Is the pen mightier than the sword? Cartoonists respond after Nice attack

Story highlights

  • A truck plows through a crowd in Nice, killing more than 80 people
  • Truck driver shot into crowds
  • Plowed into people for around 1.2 miles (2 kilometers)
  • Shot to death by authorities

(CNN)First they targeted the cartoonists at Charlie Hebdo. Then football fans and people who loved music, food and entertainment in November's attacks in Paris. On Bastille Day the idea of going for a walk along a beach came under brutal attack.

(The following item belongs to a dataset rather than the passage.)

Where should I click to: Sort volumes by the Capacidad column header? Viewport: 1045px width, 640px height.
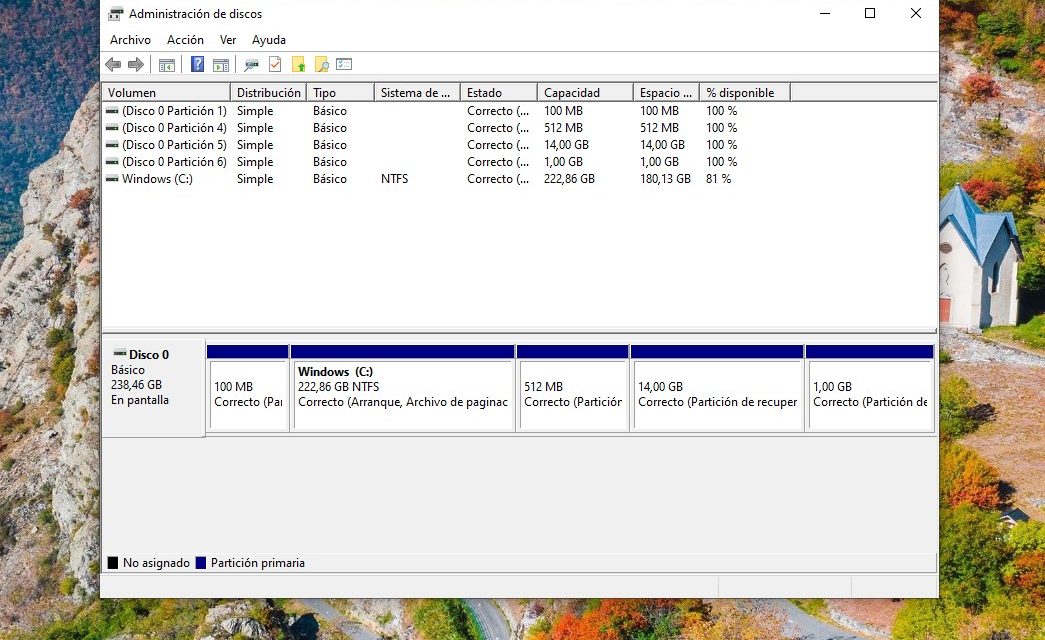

The murder of journalists and cartoonists at the French satirical magazine Charlie Hebdo in January 2015 prompted a flood of cartoons in an effort to show the pen was mightier than the sword.
    Friday was no different as cartoonists from around the world attempted to graphically interpret the deaths of over 80 people after a truck rammed into a crowd celebrating a national holiday in the French Riviera city of Nice.
    A number of cartoonists, notably Jean Plantureux, who goes by the professional name Plantu, used images of doves in their drawings.
    In November after the attacks in Paris, Brazilian cartoonist Carlos Latuff, who describes himself on Twitter as a "visual chronicler of barbarism," had drawn a bleeding French Tricoloure with four dead bodies beneath it.
    Latuff was quickly back to work after events in southern France, depicting a child holding the hand of a victim in a body bag.
    The vivid red in the French Tricoloure was used by many other cartoonists, notably John Meija, who had that color in the flag bleeding along the Promenade des Anglais, which lies next to the Mediterranean.
    French-Lebanese artist Swaha Christiane, whose Facebook page says "a drawing speaks more than a thousand words," focused her attention on the havoc a 19-tonne truck does when it rams into a crowd.
    The front of the lorry drawn by Jordanian cartoonist Abu Mahjoob was in the shape of a skull.
    Meanwhile Jean-Charles de Castelbajac riffed on the name of the southern French city to get his message across.

    Les yeux Mimosas+

    A photo posted by Jean-Charles de Castelbajac (@jcdecastelbajac) on

    Initially graphic designer and illustrator Rachid Sguini pondered: "To be an artist today is not know what to draw in front of horror."
    He followed that drawing with another saying he was thinking of the children that had been killed in Thursday's attack.